Daily Vaper

Science Lesson: Model Shopping – The Real Problem With Epidemiology

Photo via Shutterstock

Carl V. Phillips Contributor
Font Size:

Before data turns into study results, it must be run through a statistical model chosen be the researchers. While it is possible to keep this simple, that is still a choice; the data never speaks for itself. The choices matter, and so “shopping around” among models creates opportunities for typical minor fudging and occasional out-and-out lying. Understanding this is useful for anyone who wants to understand the research about vaping — or about nutrition, environmental pollutants or most any other health-related research in the news.

For a few types of studies the best statistical model is fairly obvious. For a randomized experiment, researchers just count up the outcome events in each group. Other bells-and-whistles can be reported also, but if that simple statistic is not reported, it becomes fairly obvious that the researchers are attempting to mislead. But for most epidemiology, and social science more generally, there is no simple obvious choice, and so model choices will typically create misleading results without it being obvious.

For example, consider incorporating age in a epidemiological model, which is usually necessary because age has a large effect on most outcomes. The research might put subject age into the statistical calculation as a continuous variable, forcing the model to make particular “assumptions:” for example, that the effect of being 40 rather than 30 is the same as the effect of being 50 rather than 40. Or the researchers can divide subjects into two or more age groups (e.g. 18-25, 26-40, etc.), and then either include a variable for each, or analyze each group separately (called “stratifying”).

The exposure itself can be measured in different ways (e.g., ever tried vaping, vaped at least once recently, vapes every day), as can the outcome. All available data can be analyzed or just some of it. For most variables the researchers also have the option of just leaving it out of the model. There can be hundreds of choices to make, many of which offer literally infinite options. So which one do researchers choose?

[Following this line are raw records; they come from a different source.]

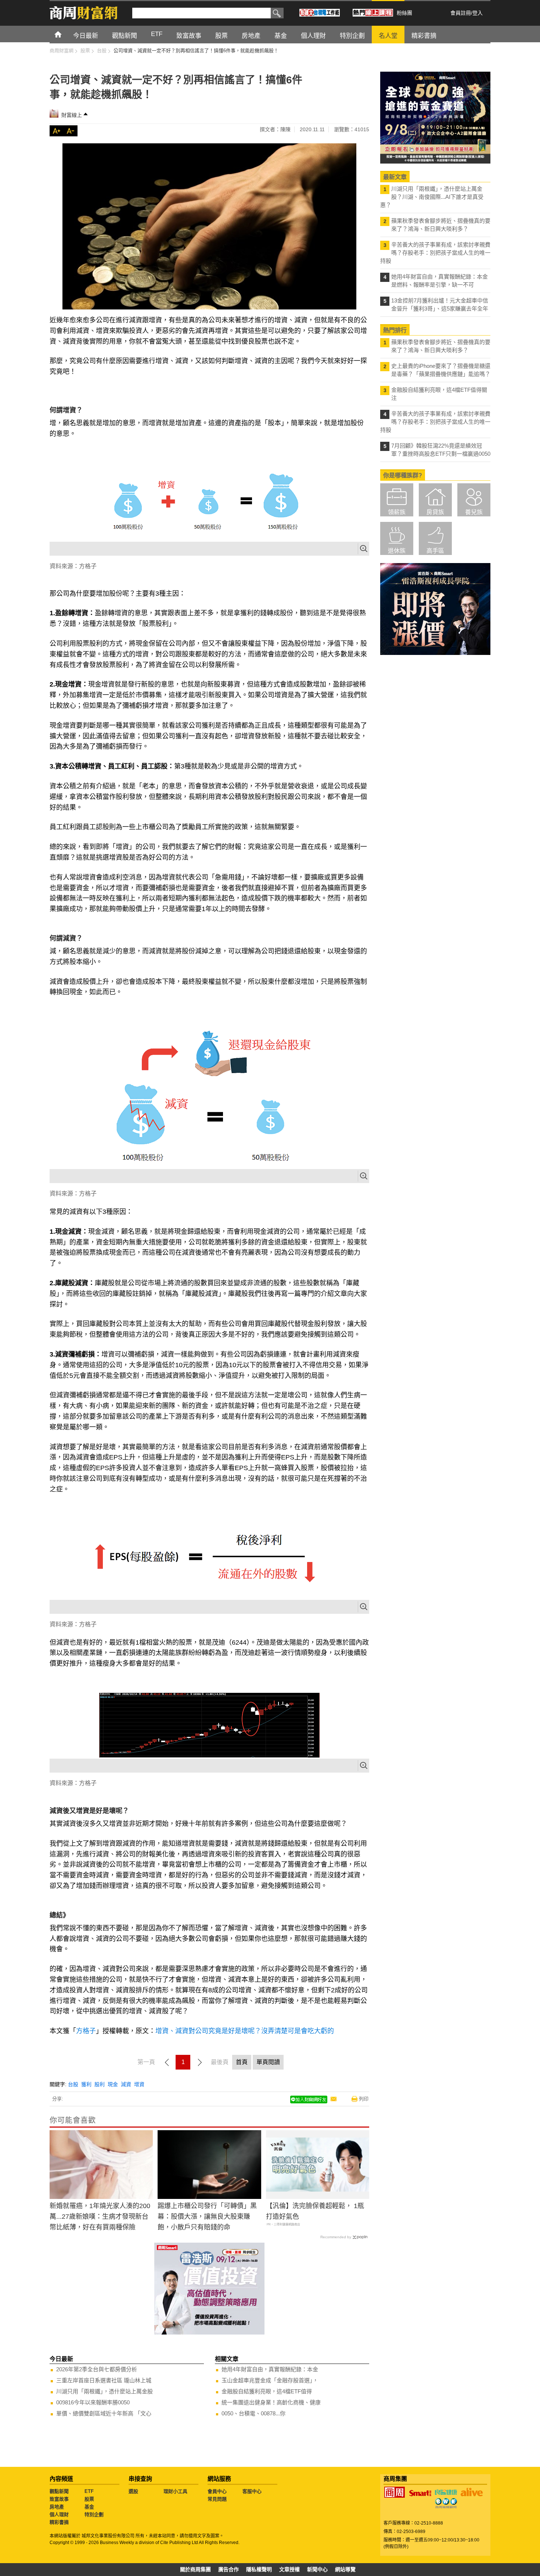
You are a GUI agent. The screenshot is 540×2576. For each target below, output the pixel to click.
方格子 (86, 2031)
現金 (113, 2084)
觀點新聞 (59, 2491)
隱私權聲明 (259, 2569)
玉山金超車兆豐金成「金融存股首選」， (270, 2380)
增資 (139, 2084)
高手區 (435, 551)
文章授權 (289, 2569)
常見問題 (217, 2499)
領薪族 (397, 512)
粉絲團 (404, 13)
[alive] (472, 2492)
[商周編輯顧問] (446, 2503)
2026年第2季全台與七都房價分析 (96, 2369)
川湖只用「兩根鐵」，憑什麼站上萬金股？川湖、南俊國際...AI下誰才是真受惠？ (431, 197)
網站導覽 (345, 2569)
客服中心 (252, 2491)
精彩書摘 (59, 2522)
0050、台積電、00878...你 (253, 2413)
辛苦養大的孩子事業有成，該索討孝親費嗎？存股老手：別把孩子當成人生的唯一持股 (435, 252)
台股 (73, 2084)
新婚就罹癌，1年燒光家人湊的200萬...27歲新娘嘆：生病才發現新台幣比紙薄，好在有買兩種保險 (100, 2216)
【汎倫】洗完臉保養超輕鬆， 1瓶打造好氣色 (315, 2211)
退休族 (397, 551)
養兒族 (474, 512)
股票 (89, 2499)
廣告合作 (228, 2569)
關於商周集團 (195, 2569)
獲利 (86, 2084)
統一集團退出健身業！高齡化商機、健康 (271, 2402)
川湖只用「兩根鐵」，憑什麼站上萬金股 (104, 2391)
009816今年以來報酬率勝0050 (93, 2402)
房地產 (57, 2506)
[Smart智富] (420, 2493)
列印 (363, 2099)
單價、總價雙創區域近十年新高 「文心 (103, 2413)
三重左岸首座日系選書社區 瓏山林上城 (103, 2380)
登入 (477, 13)
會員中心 (217, 2491)
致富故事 (59, 2499)
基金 (89, 2506)
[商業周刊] (395, 2492)
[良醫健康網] (446, 2492)
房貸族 (435, 512)
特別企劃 (94, 2514)
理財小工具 (175, 2491)
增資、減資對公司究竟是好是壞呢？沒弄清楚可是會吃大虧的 (244, 2031)
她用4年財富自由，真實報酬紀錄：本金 (270, 2369)
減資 (126, 2084)
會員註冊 (460, 13)
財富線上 (71, 115)
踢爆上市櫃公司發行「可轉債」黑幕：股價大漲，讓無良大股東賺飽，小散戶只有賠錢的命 (207, 2216)
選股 (133, 2491)
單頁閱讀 (268, 2062)
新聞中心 (317, 2569)
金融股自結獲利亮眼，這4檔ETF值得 (267, 2391)
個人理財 (59, 2514)
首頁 (65, 34)
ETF (89, 2491)
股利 (99, 2084)
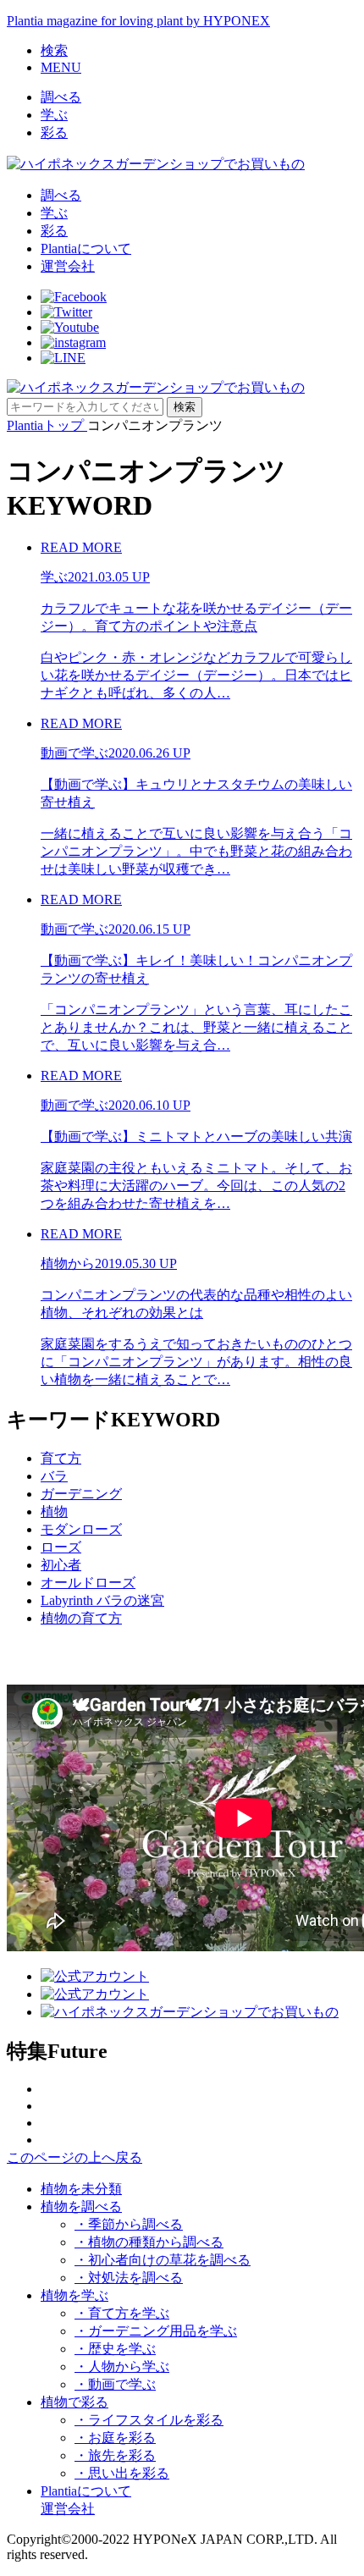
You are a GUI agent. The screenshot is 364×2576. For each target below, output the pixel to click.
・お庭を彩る (115, 2437)
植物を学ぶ (74, 2295)
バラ (54, 1476)
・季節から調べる (128, 2224)
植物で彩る (74, 2402)
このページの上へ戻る (74, 2157)
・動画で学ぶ (115, 2384)
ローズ (61, 1547)
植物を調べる (81, 2206)
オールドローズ (88, 1582)
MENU (61, 67)
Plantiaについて (86, 248)
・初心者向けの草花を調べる (162, 2260)
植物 (54, 1511)
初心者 (61, 1565)
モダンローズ (81, 1529)
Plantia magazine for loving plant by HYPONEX (138, 21)
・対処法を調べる (128, 2277)
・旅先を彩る (115, 2455)
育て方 (61, 1458)
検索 (54, 50)
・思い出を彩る (121, 2473)
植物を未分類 (81, 2189)
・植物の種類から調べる (148, 2242)
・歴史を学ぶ (115, 2349)
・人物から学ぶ (121, 2366)
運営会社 (68, 266)
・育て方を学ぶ (121, 2313)
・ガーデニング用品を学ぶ (155, 2331)
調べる (61, 97)
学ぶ (54, 115)
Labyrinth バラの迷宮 (102, 1600)
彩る (54, 132)
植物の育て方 (81, 1618)
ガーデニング (81, 1494)
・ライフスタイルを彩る (148, 2420)
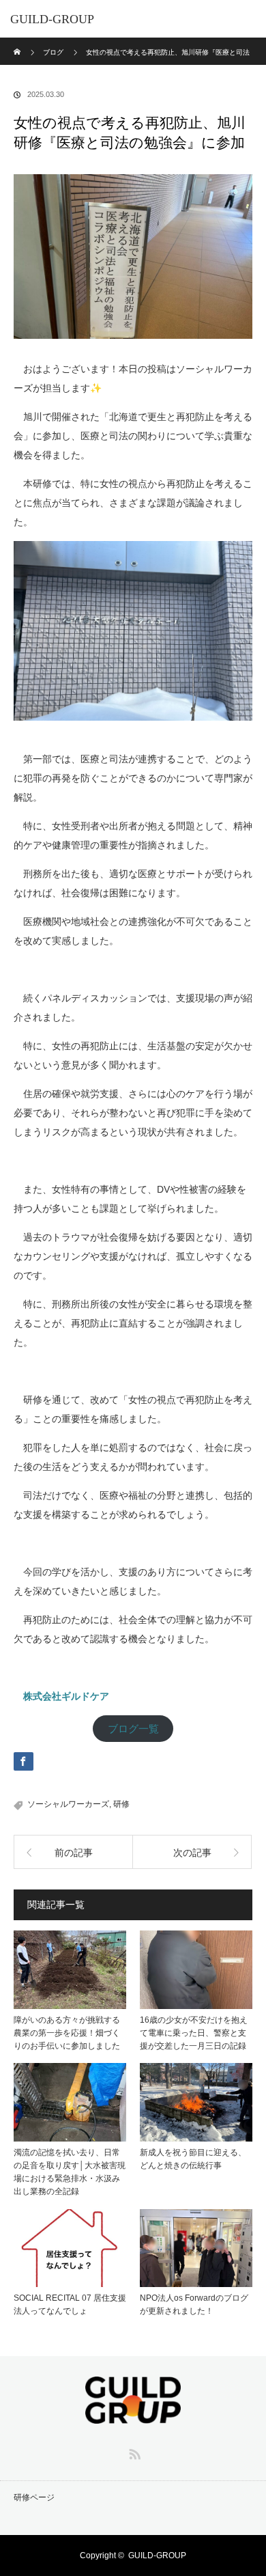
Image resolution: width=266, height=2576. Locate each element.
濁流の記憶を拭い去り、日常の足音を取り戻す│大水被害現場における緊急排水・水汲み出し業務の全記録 (69, 2172)
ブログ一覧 (133, 1728)
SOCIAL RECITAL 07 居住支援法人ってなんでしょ (70, 2304)
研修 (121, 1804)
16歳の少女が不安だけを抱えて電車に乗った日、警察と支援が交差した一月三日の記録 (194, 2033)
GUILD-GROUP (52, 19)
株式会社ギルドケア (66, 1696)
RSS (133, 2451)
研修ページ (34, 2497)
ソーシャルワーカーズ (68, 1804)
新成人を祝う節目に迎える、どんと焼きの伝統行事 (193, 2159)
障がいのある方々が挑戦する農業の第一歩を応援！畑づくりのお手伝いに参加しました (67, 2033)
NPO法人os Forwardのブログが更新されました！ (194, 2304)
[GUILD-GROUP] (133, 2414)
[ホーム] (18, 43)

Ideally researchers would decide on the right model based on theory and previous results, without looking at their data first, and then run it. While this not completely practical, it is possible to do a reasonable imitation of this. In practice, however, researchers usually run many plausible statistical models and cherrypick one that produces the “best” results for their data. They then report as if it were the only model they considered, often backfilling a story for why it seemed right from the start. Since the model that produces the strongest associations in the data is usually considered “best,” this means research consistently overstates the associations. It is akin to choosing a photograph from a few snapshots because it makes you look most attractive. This has obvious advantages, but presenting a valid estimate of your average attractiveness is not one of them.

Sometimes the problem is not a mere creep toward overstating relationships. For junk science researchers like tobacco controllers, the common practice is to search through every possible model option, even those that are not plausible candidates for the best model, to find the one that produces the result that best supports their political goals.

This problem has become much talked-about recently, mostly in psychology and other social sciences (the epidemiology field is still largely silent about the problem). It goes by many names, but the most explanatory is “unreported multiple hypothesis testing.” When I first started studying the problem, when few people were talking about it, I labeled it “publication bias in situ”. Publication bias is often thought of as the “file drawer effect,” in which studies with boring or seemingly wrong results are filed away rather than appearing in journals. This causes the literature as a whole to be biased toward “interesting” and “proper” results. But far more publication bias takes place when a biased choice among many different models is reported. This bias exists in situ — within each study report itself — rather than only at the level of the literature as a whole.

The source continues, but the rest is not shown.